Het hof sluit niet uit dat onder bijzondere omstandigheden bij het verhoor van getuigen in het buitenland zodanige spoed kan bestaan, dat met de uitvoering van het rechtshulpverzoek niet kan worden gewacht, totdat de agenda van de verdediging het bijwonen van de verhoren toelaat. Dat neemt niet weg dat in het kader van het rechtshulpverzoek de identiteit van de verdediging bekend kan worden gemaakt en het verzoek kan worden gedaan haar in de gelegenheid te stellen de verhoren bij te wonen.
Overigens acht het hof onvoldoende aannemelijk geworden dat bij de verhoren in de onderhavige zaak zodanige spoed was gemoeid, dat ieder uitstel onmogelijk was.

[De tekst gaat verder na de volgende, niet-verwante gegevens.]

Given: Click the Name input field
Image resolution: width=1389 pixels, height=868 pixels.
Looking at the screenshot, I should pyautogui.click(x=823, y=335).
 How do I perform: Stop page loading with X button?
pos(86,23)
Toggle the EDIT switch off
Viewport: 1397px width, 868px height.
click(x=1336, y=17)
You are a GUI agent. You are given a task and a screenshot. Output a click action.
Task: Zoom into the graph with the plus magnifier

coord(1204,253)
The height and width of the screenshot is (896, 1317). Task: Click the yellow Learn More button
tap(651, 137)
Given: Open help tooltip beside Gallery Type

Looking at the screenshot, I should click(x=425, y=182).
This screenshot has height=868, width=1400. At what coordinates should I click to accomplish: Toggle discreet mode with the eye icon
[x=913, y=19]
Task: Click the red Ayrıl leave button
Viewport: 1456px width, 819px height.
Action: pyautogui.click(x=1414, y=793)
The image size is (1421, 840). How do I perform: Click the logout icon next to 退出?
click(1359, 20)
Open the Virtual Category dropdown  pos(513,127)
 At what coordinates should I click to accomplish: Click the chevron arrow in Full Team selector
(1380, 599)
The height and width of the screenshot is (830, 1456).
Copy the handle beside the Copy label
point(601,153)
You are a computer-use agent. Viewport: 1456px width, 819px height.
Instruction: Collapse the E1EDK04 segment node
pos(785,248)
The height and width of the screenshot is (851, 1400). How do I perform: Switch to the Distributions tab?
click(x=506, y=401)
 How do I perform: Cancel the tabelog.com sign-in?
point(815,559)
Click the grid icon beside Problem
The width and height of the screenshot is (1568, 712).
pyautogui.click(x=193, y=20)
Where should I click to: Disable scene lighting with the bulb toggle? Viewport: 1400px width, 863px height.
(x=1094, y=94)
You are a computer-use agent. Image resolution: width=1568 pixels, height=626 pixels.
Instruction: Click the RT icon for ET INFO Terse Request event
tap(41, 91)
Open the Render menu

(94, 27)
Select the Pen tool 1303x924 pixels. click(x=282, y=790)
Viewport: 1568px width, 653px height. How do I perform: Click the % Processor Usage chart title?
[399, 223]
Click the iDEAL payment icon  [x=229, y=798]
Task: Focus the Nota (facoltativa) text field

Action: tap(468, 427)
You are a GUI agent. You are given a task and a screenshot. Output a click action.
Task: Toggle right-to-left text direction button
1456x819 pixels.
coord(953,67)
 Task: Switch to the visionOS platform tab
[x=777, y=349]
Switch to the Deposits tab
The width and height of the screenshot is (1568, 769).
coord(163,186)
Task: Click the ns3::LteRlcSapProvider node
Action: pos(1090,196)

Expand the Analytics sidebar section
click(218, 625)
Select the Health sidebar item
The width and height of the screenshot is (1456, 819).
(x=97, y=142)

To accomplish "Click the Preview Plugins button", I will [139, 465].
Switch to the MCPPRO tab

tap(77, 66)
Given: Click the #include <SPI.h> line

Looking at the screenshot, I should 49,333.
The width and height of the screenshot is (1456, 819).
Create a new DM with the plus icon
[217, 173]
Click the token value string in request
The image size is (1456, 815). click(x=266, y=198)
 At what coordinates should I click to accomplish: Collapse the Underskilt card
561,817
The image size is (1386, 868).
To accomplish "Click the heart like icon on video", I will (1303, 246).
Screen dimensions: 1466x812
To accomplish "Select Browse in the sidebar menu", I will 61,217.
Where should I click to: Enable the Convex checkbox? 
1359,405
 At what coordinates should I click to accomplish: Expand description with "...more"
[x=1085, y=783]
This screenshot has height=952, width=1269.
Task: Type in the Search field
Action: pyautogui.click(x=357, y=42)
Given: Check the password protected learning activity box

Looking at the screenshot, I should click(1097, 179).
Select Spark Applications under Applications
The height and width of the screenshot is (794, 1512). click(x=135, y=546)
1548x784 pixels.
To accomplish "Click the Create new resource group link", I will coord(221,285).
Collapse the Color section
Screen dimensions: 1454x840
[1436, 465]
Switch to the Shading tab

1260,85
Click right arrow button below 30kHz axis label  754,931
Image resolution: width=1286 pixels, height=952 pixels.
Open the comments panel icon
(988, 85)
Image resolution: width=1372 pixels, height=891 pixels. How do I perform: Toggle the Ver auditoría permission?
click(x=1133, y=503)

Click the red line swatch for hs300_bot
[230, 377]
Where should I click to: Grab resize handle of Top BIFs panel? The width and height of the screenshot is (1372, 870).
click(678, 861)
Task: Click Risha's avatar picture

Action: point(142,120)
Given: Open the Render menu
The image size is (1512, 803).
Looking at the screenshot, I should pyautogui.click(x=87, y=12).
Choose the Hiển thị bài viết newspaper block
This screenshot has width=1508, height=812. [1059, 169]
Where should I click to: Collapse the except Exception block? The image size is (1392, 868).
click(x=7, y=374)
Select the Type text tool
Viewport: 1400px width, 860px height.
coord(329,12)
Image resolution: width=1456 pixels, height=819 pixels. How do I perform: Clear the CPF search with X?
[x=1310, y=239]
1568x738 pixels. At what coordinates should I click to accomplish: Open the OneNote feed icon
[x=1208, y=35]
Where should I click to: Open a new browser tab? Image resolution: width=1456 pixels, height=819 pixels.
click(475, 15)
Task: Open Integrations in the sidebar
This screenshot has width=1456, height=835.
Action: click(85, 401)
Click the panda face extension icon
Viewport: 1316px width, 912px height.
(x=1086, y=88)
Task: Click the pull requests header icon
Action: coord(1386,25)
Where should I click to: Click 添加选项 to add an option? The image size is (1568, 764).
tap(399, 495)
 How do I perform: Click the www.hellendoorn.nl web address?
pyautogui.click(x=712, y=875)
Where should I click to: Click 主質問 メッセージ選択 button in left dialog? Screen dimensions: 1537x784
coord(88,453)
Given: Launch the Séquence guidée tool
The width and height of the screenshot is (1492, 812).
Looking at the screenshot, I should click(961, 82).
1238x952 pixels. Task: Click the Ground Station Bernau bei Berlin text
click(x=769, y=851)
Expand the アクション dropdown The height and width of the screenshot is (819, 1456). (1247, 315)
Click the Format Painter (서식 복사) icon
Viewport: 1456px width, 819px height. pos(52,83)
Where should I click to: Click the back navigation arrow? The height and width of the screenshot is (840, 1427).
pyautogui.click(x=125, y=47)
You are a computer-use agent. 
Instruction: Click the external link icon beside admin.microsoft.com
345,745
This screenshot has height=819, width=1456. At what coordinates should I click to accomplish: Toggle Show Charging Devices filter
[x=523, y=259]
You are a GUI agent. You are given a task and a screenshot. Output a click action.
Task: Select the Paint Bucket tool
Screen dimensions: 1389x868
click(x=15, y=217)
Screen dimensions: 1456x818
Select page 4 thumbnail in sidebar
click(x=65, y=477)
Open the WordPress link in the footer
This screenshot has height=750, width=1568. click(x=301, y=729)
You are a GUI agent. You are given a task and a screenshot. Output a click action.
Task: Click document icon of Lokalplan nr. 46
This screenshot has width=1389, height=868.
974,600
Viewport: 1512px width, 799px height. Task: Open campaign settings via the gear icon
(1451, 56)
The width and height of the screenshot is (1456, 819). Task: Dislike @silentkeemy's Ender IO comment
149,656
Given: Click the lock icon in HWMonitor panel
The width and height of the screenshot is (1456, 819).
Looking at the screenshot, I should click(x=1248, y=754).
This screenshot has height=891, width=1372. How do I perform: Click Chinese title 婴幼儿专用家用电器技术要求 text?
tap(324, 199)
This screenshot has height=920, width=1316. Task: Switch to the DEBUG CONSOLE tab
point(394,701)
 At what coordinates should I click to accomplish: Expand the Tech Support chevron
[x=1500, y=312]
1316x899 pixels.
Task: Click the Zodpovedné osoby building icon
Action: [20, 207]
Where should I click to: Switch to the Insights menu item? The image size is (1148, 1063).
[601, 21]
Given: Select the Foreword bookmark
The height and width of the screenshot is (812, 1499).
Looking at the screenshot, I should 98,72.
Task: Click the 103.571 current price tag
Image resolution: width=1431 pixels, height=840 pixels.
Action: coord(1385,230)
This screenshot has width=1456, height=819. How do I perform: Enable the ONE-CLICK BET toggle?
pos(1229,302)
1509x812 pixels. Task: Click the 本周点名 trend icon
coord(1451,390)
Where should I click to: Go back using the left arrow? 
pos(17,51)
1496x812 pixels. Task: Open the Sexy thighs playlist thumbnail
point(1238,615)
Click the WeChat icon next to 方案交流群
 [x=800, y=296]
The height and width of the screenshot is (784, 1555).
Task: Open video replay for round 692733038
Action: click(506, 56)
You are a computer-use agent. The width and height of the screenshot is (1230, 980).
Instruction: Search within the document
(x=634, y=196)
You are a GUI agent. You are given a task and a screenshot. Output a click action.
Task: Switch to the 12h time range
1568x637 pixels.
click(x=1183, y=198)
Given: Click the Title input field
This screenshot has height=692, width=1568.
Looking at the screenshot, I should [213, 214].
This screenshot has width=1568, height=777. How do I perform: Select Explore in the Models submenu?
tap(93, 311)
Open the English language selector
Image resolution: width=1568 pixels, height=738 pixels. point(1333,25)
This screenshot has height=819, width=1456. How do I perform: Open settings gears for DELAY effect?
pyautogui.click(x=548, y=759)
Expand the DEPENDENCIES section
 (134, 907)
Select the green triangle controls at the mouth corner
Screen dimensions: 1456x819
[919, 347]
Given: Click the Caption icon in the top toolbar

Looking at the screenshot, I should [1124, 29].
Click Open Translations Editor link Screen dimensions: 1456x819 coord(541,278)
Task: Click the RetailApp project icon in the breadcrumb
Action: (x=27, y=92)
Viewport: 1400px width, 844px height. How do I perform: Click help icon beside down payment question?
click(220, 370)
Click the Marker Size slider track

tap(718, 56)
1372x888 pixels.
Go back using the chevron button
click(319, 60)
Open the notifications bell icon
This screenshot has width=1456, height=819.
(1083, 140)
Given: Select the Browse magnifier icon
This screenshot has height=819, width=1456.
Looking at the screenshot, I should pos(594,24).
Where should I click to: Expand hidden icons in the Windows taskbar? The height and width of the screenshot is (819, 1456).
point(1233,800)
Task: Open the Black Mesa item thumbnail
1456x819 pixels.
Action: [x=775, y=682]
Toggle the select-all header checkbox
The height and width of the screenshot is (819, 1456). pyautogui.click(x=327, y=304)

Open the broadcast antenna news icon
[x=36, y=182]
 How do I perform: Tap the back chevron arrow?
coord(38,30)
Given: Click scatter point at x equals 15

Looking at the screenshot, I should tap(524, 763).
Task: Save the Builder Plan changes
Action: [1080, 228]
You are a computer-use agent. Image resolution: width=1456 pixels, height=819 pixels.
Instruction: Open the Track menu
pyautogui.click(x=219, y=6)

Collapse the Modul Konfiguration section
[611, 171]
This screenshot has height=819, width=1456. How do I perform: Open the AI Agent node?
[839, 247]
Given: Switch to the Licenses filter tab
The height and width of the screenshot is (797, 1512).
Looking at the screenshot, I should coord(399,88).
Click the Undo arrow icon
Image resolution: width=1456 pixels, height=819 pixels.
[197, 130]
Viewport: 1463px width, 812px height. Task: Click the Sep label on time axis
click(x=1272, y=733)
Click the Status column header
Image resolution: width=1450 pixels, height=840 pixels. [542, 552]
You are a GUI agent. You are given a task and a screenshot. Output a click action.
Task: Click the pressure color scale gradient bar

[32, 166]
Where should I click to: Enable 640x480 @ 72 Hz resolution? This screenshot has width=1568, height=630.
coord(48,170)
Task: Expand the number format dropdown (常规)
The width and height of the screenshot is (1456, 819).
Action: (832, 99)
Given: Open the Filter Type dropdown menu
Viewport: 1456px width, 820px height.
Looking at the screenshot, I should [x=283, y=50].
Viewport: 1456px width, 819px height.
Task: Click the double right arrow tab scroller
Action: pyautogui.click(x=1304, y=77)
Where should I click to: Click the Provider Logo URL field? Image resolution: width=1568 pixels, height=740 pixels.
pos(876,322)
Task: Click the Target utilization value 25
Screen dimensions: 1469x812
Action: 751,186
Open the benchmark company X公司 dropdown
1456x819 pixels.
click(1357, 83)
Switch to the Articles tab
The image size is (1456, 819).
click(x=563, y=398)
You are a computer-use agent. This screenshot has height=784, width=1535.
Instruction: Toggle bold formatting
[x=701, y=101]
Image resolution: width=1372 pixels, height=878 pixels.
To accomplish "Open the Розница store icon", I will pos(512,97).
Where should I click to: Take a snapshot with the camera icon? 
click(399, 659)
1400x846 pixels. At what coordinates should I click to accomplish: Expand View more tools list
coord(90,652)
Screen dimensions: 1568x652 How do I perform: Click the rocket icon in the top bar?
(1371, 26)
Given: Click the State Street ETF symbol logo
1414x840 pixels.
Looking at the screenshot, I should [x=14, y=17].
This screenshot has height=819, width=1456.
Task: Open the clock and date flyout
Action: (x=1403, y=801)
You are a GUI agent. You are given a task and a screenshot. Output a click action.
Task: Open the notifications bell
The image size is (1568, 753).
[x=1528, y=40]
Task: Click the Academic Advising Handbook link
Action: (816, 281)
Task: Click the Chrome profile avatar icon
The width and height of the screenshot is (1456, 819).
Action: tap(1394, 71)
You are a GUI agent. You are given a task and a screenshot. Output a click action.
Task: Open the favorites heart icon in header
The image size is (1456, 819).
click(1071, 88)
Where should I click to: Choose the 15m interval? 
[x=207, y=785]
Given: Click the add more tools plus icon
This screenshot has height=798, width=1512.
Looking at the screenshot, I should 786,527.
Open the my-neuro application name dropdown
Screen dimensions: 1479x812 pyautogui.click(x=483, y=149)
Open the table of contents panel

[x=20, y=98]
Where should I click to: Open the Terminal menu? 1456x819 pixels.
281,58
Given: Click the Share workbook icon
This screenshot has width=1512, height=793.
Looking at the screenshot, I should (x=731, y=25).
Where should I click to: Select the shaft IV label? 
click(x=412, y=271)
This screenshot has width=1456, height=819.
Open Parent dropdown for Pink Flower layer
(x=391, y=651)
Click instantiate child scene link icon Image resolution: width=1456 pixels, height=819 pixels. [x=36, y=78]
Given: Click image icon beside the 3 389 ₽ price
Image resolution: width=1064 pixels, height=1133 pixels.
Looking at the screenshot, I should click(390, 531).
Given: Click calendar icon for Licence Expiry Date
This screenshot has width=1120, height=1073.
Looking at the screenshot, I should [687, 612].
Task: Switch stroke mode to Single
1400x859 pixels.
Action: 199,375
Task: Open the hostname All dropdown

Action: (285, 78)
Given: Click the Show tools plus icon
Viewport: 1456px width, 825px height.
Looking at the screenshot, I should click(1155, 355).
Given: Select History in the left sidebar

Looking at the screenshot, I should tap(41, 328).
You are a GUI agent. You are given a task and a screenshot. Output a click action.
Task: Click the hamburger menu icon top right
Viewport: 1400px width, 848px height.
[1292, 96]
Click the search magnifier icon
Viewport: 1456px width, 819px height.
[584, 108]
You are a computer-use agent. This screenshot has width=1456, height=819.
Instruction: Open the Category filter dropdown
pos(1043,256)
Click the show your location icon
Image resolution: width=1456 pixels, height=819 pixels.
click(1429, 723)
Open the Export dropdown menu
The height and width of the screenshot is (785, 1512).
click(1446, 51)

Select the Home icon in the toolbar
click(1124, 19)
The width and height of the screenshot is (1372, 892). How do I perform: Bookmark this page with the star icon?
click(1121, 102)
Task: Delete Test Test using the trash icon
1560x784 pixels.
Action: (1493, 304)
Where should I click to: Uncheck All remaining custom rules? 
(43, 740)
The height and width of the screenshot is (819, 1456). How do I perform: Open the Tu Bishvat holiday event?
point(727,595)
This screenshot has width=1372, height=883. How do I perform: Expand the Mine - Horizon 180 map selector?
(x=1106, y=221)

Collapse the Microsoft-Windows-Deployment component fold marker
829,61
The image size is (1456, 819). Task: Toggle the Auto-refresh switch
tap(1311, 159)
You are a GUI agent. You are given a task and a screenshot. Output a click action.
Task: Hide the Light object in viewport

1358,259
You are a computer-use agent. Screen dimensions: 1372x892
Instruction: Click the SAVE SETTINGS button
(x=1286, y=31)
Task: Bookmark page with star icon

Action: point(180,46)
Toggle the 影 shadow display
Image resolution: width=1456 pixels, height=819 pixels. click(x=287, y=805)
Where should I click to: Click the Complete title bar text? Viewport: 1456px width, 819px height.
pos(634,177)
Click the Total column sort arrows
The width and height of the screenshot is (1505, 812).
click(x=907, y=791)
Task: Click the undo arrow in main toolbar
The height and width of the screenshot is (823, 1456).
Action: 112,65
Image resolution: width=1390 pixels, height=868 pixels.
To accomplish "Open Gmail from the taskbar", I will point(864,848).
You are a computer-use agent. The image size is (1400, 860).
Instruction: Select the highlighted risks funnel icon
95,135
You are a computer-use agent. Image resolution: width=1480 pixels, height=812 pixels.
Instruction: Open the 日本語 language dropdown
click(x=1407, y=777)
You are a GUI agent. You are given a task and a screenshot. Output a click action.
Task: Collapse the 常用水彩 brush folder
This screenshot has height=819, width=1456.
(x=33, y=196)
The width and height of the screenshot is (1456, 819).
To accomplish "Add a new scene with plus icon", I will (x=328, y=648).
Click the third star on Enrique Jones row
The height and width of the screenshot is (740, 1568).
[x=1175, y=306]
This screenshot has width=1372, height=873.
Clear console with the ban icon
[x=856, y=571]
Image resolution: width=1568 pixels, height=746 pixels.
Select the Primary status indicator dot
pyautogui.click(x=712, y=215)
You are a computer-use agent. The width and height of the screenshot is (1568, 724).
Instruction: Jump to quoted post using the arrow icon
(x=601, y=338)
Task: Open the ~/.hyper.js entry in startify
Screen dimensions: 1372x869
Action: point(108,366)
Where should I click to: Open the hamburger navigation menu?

De president heeft de vorderingen van [appellanten] daarom ten onrechte afgewezen.
7. Na het onder 6 overwogene kunnen de grieven V en VI buiten behandeling blijven. Het hof zal het bestreden vonnis, voor wat de kostenveroordeling betreft, vernietigen en de Staat veroordelen in de kosten van de eerste instantie. De Staat zal, als in hoger beroep overwegend in het ongelijk gesteld, ook de kosten van het hoger beroep moeten dragen.
Beslissing
Het hof:
vernietigt het bestreden vonnis voor wat betreft de daarin opgenomen veroordeling van [appellanten] in de proceskosten en, in zover opnieuw rechtdoende:
veroordeelt de Staat in de kosten van de eerste instantie, tot aan deze uitspraak aan de zijde van [appellanten] vastgesteld op ƒ 3.575,-- (ƒ 75,-- aan verschotten, ƒ 400,-- aan vast recht en ƒ 3.100,-- aan salaris voor de procureur);
veroordeelt de Staat in de kosten van het hoger beroep, tot aan deze uitspraak aan de zijde van [appellanten] vastgesteld op ƒ 5.655,-- (ƒ 80,-- aan verschotten, ƒ 475,-- aan vast recht en ƒ 5.100,-- aan salaris voor de procureur).
Dit arrest is gewezen door mrs. De Brauw, Dupain en Boele, en is uitgesproken ter openbare terechtzitting van 29 maart 2001, in bijzijn van de griffier.